■ YOUR TASKS:
a) From the tank-filling thread, write out everything from "1. The speed" down to "transfer was made." with no changes.
b) In the tank-filling thread, what aims does the reply to Dennis state with the words "so that" and "in order to"? List each one.
c) Answer these questions about the tank-filling thread:
(i) How many tanks has the first writer filled from a bank?
(ii) According to point 1, what happens to the receiving tank as filling gets faster?
(iii) In the clamped and insulated setup, what temperature would everything end up at?

BEGIN TEXT SHOWN

Strangely, I enjoyed reading this thread. I am not sophisticated about th physics of tank filling, but I have filled thousands of tanks from a bank. Here is some observational data for the scients to incoprate in their continued explanation:
Thanks for the observations, Dennis. I'm going to comment on these points so that I can explain to myself why I think these things happen. I'm doing this in order to help me spot any errors in my conclusions, or possibly to let others spot those errors. I think I can explain all the observations consistently, and I think my comments wil also provide some answers to others who have urged me to track each step or stage of the filling process and apply the gas laws at each individual step or stage of the process.
1. The speed at which you fill a tank impacts the temperature of the receiving tank ( and the air in it). The faster you fill, the hotter it gets.
I think this happens because the faster you do it, the less time there is for the hot tank to cool. If we clamped both tanks together and wrapped the entire thing in insulation, I've calculated that the whole thing (both tanks and all the connecting valves, etc.) would all end up at room temp, no matter how quickly the transfer was made.

END TEXT SHOWN
BEGIN EXTRACTED MATERIAL

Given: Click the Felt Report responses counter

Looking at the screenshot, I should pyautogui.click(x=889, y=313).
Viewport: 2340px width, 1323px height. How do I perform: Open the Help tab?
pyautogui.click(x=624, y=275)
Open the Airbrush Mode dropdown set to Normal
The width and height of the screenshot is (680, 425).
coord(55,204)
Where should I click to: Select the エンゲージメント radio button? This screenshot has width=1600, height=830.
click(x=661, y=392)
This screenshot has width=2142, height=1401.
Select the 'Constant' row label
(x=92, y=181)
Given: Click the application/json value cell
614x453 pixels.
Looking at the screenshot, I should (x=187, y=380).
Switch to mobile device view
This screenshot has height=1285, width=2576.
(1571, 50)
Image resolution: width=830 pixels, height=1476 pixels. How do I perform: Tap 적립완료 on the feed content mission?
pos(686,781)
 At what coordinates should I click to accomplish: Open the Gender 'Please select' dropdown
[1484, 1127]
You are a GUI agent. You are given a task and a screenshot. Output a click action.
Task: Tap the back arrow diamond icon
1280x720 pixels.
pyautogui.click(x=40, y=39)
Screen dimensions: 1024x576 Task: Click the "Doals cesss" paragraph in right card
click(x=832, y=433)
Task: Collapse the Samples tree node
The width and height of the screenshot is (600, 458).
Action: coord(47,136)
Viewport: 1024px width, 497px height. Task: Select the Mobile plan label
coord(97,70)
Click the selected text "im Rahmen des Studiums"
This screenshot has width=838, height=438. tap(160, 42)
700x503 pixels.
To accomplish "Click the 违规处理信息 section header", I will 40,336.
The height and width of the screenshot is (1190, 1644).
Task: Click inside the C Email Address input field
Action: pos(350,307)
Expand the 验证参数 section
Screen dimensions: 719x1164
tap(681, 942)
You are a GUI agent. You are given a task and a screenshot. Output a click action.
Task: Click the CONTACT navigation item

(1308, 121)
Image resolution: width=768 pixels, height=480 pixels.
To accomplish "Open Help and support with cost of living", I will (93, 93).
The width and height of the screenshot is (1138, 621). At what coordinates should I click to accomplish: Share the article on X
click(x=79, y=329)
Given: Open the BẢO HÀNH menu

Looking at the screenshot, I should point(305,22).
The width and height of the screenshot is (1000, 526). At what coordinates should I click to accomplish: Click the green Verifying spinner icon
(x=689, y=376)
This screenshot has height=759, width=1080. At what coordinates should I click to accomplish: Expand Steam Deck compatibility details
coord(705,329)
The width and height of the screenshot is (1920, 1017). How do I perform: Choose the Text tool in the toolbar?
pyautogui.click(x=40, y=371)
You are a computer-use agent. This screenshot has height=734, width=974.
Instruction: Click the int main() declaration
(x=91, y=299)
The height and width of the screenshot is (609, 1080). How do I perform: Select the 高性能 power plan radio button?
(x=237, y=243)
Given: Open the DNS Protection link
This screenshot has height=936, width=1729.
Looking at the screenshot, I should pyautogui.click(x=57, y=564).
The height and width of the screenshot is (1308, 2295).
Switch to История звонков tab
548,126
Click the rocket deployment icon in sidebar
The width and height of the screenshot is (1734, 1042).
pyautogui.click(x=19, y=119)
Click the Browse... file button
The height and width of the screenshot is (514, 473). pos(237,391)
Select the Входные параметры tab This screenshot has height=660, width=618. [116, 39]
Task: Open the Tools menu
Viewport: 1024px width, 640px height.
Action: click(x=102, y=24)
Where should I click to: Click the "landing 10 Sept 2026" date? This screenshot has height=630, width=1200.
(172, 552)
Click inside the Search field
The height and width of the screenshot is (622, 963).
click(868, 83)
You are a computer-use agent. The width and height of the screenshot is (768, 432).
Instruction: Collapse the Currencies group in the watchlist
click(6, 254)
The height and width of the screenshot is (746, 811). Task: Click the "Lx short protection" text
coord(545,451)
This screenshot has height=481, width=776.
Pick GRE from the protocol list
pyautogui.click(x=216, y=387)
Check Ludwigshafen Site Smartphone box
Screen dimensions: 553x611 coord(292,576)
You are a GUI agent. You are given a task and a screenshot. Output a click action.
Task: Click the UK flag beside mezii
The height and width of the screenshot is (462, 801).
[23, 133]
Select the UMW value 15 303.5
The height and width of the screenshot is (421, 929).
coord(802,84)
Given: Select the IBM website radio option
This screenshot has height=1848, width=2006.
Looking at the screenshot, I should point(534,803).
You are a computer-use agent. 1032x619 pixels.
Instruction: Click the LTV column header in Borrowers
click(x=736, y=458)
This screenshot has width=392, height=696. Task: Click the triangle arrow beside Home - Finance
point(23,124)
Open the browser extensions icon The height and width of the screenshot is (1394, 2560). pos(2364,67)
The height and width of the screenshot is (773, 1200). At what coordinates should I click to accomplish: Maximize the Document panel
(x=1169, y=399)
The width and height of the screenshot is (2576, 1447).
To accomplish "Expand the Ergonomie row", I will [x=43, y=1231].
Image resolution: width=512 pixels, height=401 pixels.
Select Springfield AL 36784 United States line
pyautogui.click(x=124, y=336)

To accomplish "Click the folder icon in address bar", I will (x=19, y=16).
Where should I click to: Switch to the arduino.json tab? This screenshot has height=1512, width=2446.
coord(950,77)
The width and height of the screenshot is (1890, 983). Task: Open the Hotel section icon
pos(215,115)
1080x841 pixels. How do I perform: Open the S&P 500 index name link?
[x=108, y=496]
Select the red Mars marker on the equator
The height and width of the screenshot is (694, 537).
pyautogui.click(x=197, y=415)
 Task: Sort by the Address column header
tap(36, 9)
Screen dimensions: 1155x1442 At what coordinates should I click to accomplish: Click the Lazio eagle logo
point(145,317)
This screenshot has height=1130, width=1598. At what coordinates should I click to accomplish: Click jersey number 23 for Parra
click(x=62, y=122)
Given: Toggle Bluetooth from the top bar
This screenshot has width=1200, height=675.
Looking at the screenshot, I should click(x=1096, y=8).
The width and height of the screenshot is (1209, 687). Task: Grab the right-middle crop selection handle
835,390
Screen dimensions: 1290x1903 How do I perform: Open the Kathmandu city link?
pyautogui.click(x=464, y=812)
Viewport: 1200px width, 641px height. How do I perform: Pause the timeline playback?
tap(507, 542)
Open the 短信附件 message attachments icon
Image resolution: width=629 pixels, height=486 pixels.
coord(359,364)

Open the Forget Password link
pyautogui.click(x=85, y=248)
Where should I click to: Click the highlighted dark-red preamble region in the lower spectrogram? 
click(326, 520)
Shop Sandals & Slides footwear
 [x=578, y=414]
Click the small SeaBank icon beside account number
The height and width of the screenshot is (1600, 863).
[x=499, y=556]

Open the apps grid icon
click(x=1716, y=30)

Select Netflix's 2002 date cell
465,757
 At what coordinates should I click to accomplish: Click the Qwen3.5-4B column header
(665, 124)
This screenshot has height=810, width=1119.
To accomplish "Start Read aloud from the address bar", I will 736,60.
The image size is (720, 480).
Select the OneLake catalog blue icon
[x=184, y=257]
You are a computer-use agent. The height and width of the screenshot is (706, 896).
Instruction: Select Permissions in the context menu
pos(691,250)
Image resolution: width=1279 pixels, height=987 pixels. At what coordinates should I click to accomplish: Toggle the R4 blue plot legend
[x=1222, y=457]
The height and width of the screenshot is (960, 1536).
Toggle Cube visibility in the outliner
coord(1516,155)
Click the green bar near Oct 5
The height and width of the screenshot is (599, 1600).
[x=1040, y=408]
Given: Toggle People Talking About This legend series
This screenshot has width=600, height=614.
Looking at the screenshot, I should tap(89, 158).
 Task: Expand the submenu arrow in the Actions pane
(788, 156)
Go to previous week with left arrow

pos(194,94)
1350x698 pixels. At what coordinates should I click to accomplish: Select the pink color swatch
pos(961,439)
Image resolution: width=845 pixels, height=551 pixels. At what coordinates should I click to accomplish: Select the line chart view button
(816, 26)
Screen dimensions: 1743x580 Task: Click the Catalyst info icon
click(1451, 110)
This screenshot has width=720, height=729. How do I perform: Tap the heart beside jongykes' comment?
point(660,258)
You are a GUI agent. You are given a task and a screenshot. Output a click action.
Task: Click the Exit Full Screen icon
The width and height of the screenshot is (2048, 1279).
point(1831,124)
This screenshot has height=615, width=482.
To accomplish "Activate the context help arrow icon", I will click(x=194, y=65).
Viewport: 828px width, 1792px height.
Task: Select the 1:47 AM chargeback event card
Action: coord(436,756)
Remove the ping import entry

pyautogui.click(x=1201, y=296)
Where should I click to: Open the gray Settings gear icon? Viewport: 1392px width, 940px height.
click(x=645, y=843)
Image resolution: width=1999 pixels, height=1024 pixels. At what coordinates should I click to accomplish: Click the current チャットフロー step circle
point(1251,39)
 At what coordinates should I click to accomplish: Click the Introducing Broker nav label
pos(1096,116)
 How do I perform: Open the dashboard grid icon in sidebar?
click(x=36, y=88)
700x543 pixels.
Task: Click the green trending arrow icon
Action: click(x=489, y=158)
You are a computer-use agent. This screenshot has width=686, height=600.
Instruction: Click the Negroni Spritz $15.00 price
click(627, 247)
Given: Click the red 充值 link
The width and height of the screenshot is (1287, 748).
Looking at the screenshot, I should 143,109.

END EXTRACTED MATERIAL

■ RESPONSES TO THE TASKS:
a)
1. The speed at which you fill a tank impacts the temperature of the receiving tank ( and the air in it). The faster you fill, the hotter it gets.
I think this happens because the faster you do it, the less time there is for the hot tank to cool. If we clamped both tanks together and wrapped the entire thing in insulation, I've calculated that the whole thing (both tanks and all the connecting valves, etc.) would all end up at room temp, no matter how quickly the transfer was made.

b)
- to explain to myself why I think these things happen
- to help me spot any errors in my conclusions
- to let others spot those errors

c)
(i) Thousands.
(ii) It gets hotter.
(iii) Room temperature.